My sarcasm (but also now interest in actually making a suit like that) is based on the absurdity of peoples uneducated fear of how Glass functions and what most people would do with it (just like cell phones).

This is a tiring conversation to keep having ...
The best (and most liked) comment in the previous thread:

"Why is there such a problem complying with these kinds of requests?

It's no different than a "no shirt, no shoes, no service" policy. Take Glass off, enjoy your meal, pay your bill, and put glass back on again. No big deal." 

Moreover, to say that @feastnyc somehow "discriminated" against you (Cat-e) simply shows a lack of understanding about discrimination, not to mention empathy and respect for those who actually have been discriminated against. Google should ban those 11 users from giving reviews, especially those who reside in Pennsylvania and Ohio, or some other godforsaken place who have reviewed a restaurant which they've never set foot in. 
This is all some useless garbage. 

Net Neutrality battle going on, and +Katy Kasmai is wasting her time with Google Glass bullshit. You call yourself an advocate for rights? Stop wasting time with this and go do something that ACTUALLY MATTERS TO THE WORLD!
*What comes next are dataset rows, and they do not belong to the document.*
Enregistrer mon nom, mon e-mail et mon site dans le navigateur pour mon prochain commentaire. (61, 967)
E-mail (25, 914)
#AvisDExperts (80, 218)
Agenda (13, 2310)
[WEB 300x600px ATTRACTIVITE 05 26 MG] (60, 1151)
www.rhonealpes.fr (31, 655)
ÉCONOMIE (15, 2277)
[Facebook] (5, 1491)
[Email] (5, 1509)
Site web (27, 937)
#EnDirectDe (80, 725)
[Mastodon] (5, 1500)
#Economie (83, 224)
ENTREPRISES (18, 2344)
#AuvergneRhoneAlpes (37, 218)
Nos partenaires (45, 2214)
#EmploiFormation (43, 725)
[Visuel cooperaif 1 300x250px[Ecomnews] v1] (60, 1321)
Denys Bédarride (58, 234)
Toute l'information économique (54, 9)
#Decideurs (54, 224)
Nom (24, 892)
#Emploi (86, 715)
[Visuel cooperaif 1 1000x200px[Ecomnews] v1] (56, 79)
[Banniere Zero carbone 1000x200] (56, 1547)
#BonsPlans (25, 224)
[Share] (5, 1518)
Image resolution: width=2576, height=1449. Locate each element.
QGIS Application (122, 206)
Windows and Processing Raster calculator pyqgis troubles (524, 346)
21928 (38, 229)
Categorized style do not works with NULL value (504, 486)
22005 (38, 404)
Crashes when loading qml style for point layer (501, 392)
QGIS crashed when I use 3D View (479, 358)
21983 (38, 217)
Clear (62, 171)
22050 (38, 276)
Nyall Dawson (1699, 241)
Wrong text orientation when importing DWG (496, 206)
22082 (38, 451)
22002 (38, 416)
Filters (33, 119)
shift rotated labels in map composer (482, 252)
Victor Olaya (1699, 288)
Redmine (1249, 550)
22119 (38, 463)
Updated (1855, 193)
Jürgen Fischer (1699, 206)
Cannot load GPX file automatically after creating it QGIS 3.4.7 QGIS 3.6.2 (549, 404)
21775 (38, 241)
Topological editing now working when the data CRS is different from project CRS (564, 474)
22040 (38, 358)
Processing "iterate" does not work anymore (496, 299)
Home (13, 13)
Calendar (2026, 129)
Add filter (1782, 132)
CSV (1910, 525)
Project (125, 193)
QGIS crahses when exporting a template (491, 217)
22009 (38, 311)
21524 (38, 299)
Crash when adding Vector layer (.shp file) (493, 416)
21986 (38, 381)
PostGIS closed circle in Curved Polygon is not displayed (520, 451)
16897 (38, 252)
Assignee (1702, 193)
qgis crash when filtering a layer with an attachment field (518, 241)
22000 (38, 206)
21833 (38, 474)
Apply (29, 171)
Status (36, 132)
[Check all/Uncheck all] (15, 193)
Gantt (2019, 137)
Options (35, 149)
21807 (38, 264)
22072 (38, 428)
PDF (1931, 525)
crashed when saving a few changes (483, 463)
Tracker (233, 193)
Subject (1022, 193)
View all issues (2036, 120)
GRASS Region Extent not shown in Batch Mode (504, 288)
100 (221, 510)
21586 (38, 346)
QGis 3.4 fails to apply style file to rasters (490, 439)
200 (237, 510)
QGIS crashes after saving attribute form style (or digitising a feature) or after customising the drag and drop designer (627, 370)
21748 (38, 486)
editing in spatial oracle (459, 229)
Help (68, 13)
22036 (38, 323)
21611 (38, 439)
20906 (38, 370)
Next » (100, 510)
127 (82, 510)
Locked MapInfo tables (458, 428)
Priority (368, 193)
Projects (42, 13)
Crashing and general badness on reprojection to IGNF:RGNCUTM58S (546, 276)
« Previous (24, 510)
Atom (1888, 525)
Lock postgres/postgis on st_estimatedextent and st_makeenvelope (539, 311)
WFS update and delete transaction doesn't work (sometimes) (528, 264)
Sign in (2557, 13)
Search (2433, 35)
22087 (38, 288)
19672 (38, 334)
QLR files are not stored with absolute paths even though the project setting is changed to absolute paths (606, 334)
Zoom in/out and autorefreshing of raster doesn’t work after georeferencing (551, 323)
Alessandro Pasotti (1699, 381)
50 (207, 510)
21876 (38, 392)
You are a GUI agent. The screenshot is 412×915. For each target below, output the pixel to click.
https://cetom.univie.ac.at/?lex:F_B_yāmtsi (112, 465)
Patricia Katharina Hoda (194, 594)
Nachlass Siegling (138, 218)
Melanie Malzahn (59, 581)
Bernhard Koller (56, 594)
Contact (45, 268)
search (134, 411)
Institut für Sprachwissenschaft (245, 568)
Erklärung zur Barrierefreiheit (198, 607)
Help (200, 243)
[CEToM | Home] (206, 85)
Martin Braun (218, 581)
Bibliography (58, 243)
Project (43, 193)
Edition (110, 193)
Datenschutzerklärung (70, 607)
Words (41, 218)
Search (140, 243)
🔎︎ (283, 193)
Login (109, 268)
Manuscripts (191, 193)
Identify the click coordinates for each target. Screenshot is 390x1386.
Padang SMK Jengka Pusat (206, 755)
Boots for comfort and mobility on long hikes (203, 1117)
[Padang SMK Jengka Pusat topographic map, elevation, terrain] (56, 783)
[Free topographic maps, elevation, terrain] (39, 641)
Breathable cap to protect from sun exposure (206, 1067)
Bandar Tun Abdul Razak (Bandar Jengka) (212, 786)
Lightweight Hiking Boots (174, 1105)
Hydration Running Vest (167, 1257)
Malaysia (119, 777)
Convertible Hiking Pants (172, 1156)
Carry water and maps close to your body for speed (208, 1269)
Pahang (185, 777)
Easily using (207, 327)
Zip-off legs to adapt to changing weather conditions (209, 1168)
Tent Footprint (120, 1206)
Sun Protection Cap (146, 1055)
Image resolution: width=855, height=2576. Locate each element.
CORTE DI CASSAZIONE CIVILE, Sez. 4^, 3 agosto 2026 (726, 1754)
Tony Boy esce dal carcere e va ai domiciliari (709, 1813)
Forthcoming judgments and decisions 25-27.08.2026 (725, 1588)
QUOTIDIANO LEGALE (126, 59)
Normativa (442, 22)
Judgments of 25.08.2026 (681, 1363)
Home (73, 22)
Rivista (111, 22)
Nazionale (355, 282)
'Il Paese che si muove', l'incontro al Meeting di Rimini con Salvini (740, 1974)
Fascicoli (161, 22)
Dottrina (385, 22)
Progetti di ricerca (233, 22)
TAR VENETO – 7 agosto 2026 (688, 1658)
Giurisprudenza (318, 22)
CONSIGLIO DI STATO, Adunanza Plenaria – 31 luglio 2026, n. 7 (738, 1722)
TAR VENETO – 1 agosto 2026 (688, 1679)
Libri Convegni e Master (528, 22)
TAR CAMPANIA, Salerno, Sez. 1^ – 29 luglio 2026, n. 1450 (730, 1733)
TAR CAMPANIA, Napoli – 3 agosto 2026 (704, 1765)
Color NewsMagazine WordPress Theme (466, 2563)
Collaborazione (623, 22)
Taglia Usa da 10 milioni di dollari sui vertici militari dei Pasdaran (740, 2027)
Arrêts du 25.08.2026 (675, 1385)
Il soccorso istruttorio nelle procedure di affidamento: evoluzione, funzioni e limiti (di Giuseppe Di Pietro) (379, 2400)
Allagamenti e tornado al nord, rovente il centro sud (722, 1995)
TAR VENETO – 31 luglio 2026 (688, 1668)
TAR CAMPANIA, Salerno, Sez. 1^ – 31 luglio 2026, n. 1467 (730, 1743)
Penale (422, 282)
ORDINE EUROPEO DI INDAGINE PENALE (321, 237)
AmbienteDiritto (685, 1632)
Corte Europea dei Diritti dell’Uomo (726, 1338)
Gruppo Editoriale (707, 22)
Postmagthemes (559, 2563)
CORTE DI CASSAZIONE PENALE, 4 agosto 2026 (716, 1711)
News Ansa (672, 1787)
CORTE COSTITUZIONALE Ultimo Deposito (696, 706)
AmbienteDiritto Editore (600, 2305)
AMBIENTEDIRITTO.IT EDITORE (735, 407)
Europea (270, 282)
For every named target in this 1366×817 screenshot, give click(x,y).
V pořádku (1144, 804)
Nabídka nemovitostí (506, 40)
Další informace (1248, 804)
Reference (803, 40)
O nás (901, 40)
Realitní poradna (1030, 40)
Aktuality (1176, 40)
I hope to see better out of you in the future.
+Andrij Harasewych You do realize Google Glass actually gets people onto the Internet, right? And if the rights of people who use Google Glass mean nothing, why should anyone care about NN?
+Andrij Harasewych Yes. Rights are rights. Allow one right to be eroded and none of your rights mean anything, do they?

Face plant...
+Warren Street Wow. You really don't understand how important net neutrality is, do you?

Businesses have the right to refuse service to people that don't comply with their policies. If they lose too much business because they turn away people with Glass, then they will change. But this isn't some fundamental right you need to fight for. This is just some self-entitled bullshit.